To sharpen India's dilemma, Russia and China have been drawing closer together (in the energy and military fields) and, visibly, posing themselves as a joint counter-weight to expanding US influence. In this spirit, they have begun to court Delhi -- seeking to draw it towards their alliance. India now participates with them in a range of regional 'security' organisations and attended the summit, held recently in Vladivostok, aimed at impressing Washington (see INDIA/CHINA/RUSSIA: Competing interests weaken triad - June 30, 2005). If Delhi is presented with a choice between two clearly demarcated US-Israel and China-Russia 'blocs', calculations may be fine in terms of the economic, energy and military resources obtainable it can obtain from each.

Middle East problems. Delhi may fear that too close an association with 'US-Israel' would compromise its position on several fronts in the Middle East:

  • Most of India's energy imports come from this region and it would suffer severely from any politically inspired embargo.
  • Also, it has its own Muslim population of 130 million, whose existence it has used successfully with other Muslim countries to weaken Pakistan's influence and prevent it from being isolated as an 'anti-Muslim' power.

India would prefer not to have to choose between its 'western' and 'eastern' courtiers, but seek a balance between them. If played delicately, this could yield extremely lucrative results -- as each side makes more generous offers of arms, trade and cooperation. However, there is always a danger that the hand could be over-played.

Iran testing-ground. At a meeting of the International Atomic Energy Agency on September 24, India voted to report Iran to the UN Security Council at an unspecified date (see EU/IRAN: IAEA to meet as nuclear crisis deepens - August 8, 2005).
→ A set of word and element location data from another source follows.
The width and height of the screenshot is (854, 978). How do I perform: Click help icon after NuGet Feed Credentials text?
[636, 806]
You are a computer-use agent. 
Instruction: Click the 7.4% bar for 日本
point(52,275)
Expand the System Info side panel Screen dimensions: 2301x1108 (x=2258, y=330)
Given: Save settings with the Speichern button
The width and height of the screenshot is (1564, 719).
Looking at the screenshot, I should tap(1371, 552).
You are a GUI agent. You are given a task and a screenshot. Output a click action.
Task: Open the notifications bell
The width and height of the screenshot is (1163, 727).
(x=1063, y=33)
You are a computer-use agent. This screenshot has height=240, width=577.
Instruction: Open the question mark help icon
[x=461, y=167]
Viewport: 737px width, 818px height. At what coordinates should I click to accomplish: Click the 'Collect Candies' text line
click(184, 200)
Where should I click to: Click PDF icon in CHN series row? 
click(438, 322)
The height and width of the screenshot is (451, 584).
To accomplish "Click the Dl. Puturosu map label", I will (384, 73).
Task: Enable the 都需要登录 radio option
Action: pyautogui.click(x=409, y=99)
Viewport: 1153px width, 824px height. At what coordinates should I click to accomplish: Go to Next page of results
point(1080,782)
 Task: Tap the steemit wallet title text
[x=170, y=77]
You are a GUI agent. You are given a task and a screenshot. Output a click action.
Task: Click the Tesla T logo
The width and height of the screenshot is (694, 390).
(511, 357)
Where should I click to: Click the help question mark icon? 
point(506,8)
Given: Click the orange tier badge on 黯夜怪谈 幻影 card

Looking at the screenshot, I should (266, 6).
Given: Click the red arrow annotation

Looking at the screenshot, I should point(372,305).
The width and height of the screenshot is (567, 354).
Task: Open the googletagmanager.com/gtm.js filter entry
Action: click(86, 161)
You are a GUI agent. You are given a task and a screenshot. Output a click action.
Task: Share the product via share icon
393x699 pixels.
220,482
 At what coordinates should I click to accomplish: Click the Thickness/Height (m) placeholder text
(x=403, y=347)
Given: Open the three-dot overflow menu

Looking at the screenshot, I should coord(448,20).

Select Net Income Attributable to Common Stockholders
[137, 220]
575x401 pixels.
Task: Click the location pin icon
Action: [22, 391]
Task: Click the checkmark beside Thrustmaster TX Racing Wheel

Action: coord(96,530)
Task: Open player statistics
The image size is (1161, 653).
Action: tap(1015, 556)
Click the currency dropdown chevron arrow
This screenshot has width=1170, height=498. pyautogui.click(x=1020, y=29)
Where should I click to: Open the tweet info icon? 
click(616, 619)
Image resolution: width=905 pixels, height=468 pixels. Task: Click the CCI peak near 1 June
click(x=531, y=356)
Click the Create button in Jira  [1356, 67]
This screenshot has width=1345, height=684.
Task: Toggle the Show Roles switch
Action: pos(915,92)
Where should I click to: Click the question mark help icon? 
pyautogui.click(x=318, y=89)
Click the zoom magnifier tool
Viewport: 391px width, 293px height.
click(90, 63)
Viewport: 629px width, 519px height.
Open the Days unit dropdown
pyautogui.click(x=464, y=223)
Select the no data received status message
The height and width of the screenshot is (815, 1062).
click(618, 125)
While the Indian government maintains that its stance has not changed, this indicates a desire not to enter into open confrontation with Washington. India's attitudes towards Iran over the coming months will prove a testing ground for how far it is prepared to accept Washington's offer of a 'special' relationship, and how far it will defer towards the interests of Beijing and Moscow:

  • It cannot wish to have a new nuclear power on its doorstep, least of all one with militant Islamist associations.
  • Yet Delhi has taken care in the past to preserve good relations with Tehran, whose influence has helped it in other Islamic circles. Iran is the focus of important energy ambitions for India and provides it with access to Afghanistan and central Asia (see PAKISTAN/INDIA: Joint accord raises pipeline hopes - April 19, 2005).

Conclusion

Iran will provide the test case for how far India will go in accepting a closer relationship with the United States, and how far it will distance itself from Beijing and Moscow.